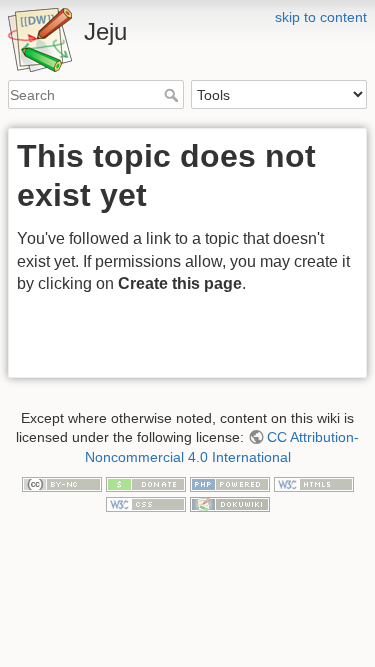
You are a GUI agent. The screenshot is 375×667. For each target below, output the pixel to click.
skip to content (321, 17)
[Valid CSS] (146, 503)
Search (173, 95)
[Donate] (146, 483)
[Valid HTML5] (314, 483)
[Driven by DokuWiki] (230, 503)
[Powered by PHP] (230, 483)
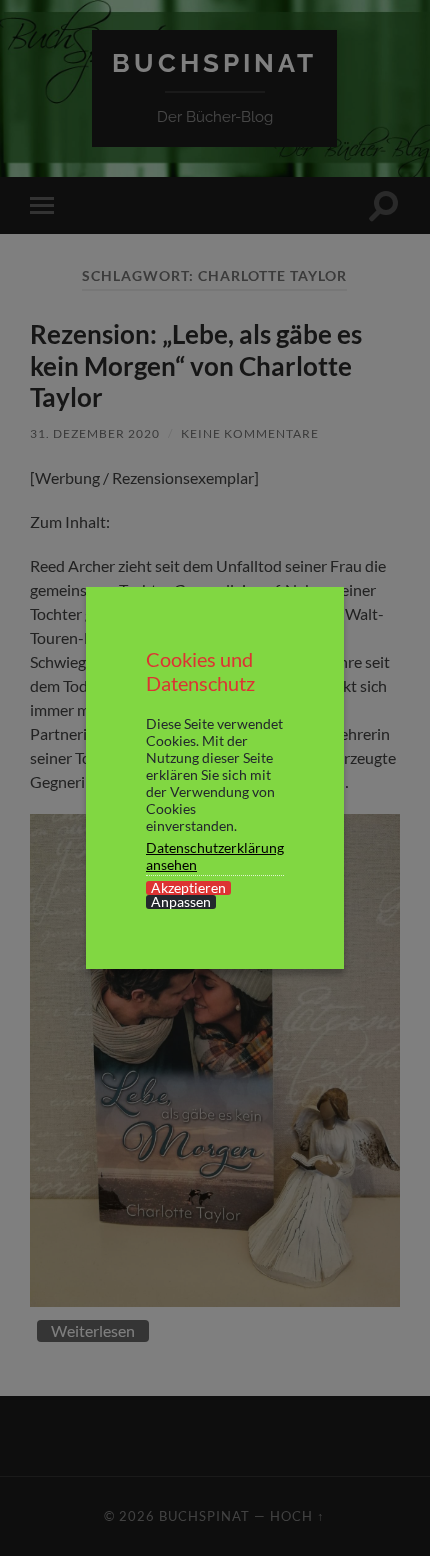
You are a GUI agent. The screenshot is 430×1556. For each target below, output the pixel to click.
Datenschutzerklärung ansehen (215, 856)
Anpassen (181, 902)
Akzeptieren (188, 888)
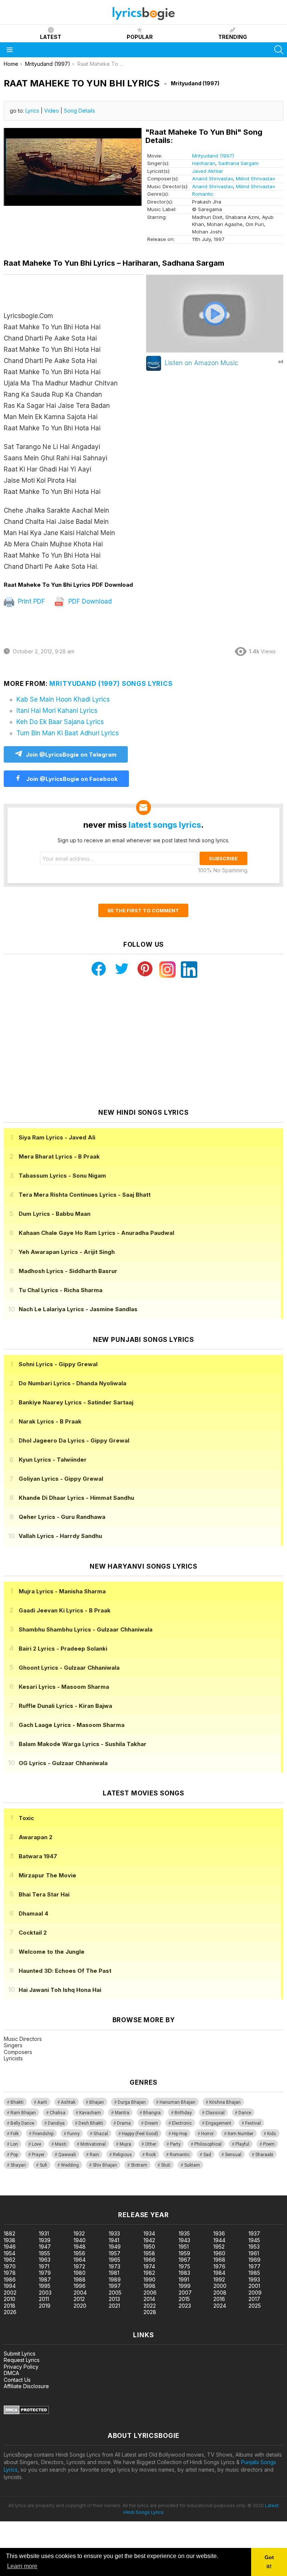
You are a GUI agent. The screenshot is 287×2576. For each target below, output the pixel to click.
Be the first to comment (143, 910)
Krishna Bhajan (225, 2102)
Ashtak (68, 2102)
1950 (149, 2246)
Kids (271, 2133)
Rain (94, 2154)
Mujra (125, 2144)
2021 (114, 2305)
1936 (219, 2233)
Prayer (38, 2154)
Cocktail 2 (33, 1932)
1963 (44, 2259)
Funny (73, 2133)
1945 (254, 2240)
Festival (253, 2123)
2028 (150, 2312)
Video (51, 110)
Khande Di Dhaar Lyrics (76, 1497)
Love (36, 2144)
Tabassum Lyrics (62, 1175)
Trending (232, 37)
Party (175, 2144)
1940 (80, 2240)
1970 (10, 2266)
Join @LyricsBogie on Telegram (71, 754)
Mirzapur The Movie (47, 1875)
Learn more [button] (22, 2566)
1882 (9, 2233)
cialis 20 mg (14, 2191)
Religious (122, 2154)
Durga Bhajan (132, 2102)
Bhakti (17, 2102)
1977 (254, 2266)
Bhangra (152, 2112)
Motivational (93, 2144)
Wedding (70, 2165)
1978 (10, 2273)
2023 (185, 2305)
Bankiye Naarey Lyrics (76, 1402)
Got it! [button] (269, 2561)
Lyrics (32, 110)
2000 (219, 2286)
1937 (254, 2233)
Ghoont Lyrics (69, 1667)
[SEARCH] (278, 49)
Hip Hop (179, 2133)
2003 (45, 2292)
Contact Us (17, 2380)
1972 (79, 2266)
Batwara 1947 (38, 1856)
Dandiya (56, 2123)
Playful (242, 2144)
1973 (114, 2266)
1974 (149, 2266)
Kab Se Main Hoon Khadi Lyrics (63, 699)
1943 (184, 2240)
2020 (80, 2305)
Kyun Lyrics (53, 1459)
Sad (207, 2154)
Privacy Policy (21, 2366)
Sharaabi (264, 2154)
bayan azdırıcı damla (69, 2191)
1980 (80, 2273)
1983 (184, 2273)
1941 (114, 2240)
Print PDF (30, 601)
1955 (44, 2253)
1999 (185, 2286)
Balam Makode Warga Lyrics (82, 1744)
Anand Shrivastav (212, 178)
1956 (79, 2253)
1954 (9, 2253)
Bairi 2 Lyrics (63, 1648)
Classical (215, 2112)
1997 (115, 2286)
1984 (219, 2273)
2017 (254, 2299)
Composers (18, 2052)
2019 (44, 2305)
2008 (219, 2292)
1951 (184, 2246)
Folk (14, 2133)
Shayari (18, 2165)
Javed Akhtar (207, 171)
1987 (45, 2279)
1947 (45, 2246)
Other (150, 2144)
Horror (207, 2133)
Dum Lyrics (54, 1213)
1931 (44, 2233)
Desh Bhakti (90, 2123)
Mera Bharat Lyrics (59, 1156)
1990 (149, 2279)
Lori (14, 2144)
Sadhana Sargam (238, 163)
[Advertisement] (143, 1043)
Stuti (165, 2165)
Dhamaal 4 (33, 1913)
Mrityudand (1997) (213, 156)
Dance (244, 2112)
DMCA (11, 2373)
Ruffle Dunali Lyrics (65, 1705)
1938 (9, 2240)
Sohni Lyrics (58, 1364)
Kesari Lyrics (64, 1686)
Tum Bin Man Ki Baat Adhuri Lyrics (67, 733)
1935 (184, 2233)
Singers (13, 2045)
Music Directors (23, 2039)
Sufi (43, 2165)
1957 (114, 2253)
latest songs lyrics (165, 825)
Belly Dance (22, 2123)
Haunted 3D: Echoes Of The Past (65, 1970)
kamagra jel (132, 2191)
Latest (50, 37)
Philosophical (208, 2144)
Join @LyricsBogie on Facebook (71, 778)
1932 (79, 2233)
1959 (184, 2253)
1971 (44, 2266)
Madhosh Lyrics (68, 1271)
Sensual (233, 2154)
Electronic (182, 2123)
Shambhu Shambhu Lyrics (85, 1629)
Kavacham (90, 2112)
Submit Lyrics (20, 2353)
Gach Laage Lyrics (71, 1724)
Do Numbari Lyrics (72, 1383)
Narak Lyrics (50, 1421)
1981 (114, 2273)
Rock (151, 2154)
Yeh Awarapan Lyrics (67, 1251)
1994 (10, 2286)
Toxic (26, 1818)
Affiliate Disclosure (26, 2386)
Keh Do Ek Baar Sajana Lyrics (60, 722)
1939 (44, 2240)
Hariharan (203, 163)
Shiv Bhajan (105, 2165)
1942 (149, 2240)
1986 (10, 2279)
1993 (254, 2279)
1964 (80, 2259)
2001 (254, 2286)
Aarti (42, 2102)
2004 (80, 2292)
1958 (149, 2253)
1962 (9, 2259)
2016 (219, 2299)
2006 (150, 2292)
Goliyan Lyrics (61, 1478)
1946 (10, 2246)
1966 (149, 2259)
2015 (184, 2299)
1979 (45, 2273)
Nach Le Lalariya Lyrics (78, 1309)
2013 (114, 2299)
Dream (151, 2123)
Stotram (139, 2165)
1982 (149, 2273)
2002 (10, 2292)
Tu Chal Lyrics (60, 1290)
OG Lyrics (63, 1763)
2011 (44, 2299)
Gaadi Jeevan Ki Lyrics (65, 1610)
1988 (80, 2279)
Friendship (43, 2133)
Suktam (192, 2165)
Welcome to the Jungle (51, 1951)
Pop (14, 2154)
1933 (114, 2233)
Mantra (122, 2112)
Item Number (240, 2133)
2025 (255, 2305)
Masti (61, 2144)
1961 (254, 2253)
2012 (79, 2299)
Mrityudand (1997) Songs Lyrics (111, 683)
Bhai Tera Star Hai (44, 1894)
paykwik (106, 2191)
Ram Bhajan (23, 2112)
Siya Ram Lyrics (57, 1137)
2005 (115, 2292)
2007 (185, 2292)
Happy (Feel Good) (140, 2133)
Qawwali (67, 2154)
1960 (219, 2253)
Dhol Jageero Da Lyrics (74, 1440)
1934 (149, 2233)
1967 (185, 2259)
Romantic (203, 194)
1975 (184, 2266)
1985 (254, 2273)
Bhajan (96, 2102)
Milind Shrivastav (255, 178)
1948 (80, 2246)
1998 (149, 2286)
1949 (115, 2246)
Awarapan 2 (35, 1837)
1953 (254, 2246)
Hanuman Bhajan (177, 2102)
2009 (255, 2292)
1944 (219, 2240)
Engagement (218, 2123)
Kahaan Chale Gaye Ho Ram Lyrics (96, 1232)
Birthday (183, 2112)
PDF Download (89, 601)
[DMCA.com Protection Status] (26, 2412)
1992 (219, 2279)
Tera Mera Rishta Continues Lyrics (85, 1194)
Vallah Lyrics (60, 1535)
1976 (219, 2266)
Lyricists (13, 2058)
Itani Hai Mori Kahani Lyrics (57, 710)
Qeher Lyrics (62, 1516)
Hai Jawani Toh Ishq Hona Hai (60, 1989)
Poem (269, 2144)
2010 (9, 2299)
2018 (9, 2305)
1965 (114, 2259)
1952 (219, 2246)
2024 (219, 2305)
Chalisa (57, 2112)
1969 (254, 2259)
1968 (219, 2259)
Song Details (79, 110)
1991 (184, 2279)
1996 (80, 2286)
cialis (36, 2191)
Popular (140, 37)
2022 (150, 2305)
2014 (149, 2299)
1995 (44, 2286)
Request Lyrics (22, 2360)
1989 (115, 2279)
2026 (10, 2312)
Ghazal (100, 2133)
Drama (124, 2123)
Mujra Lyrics (62, 1591)
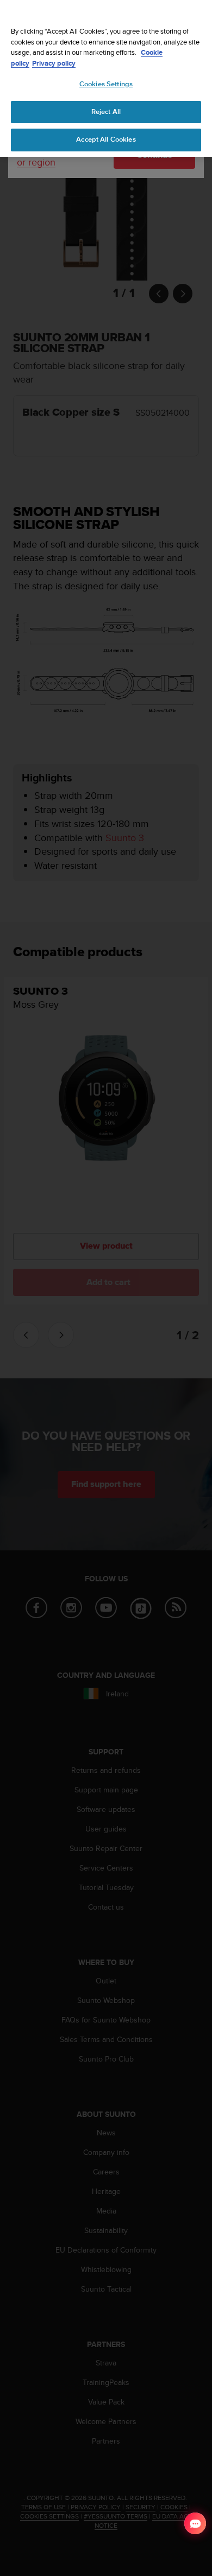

- Directions for this task
Go through the records and work out how many lines contain the string "click". The answer should be that number alone.

- Solved problem
3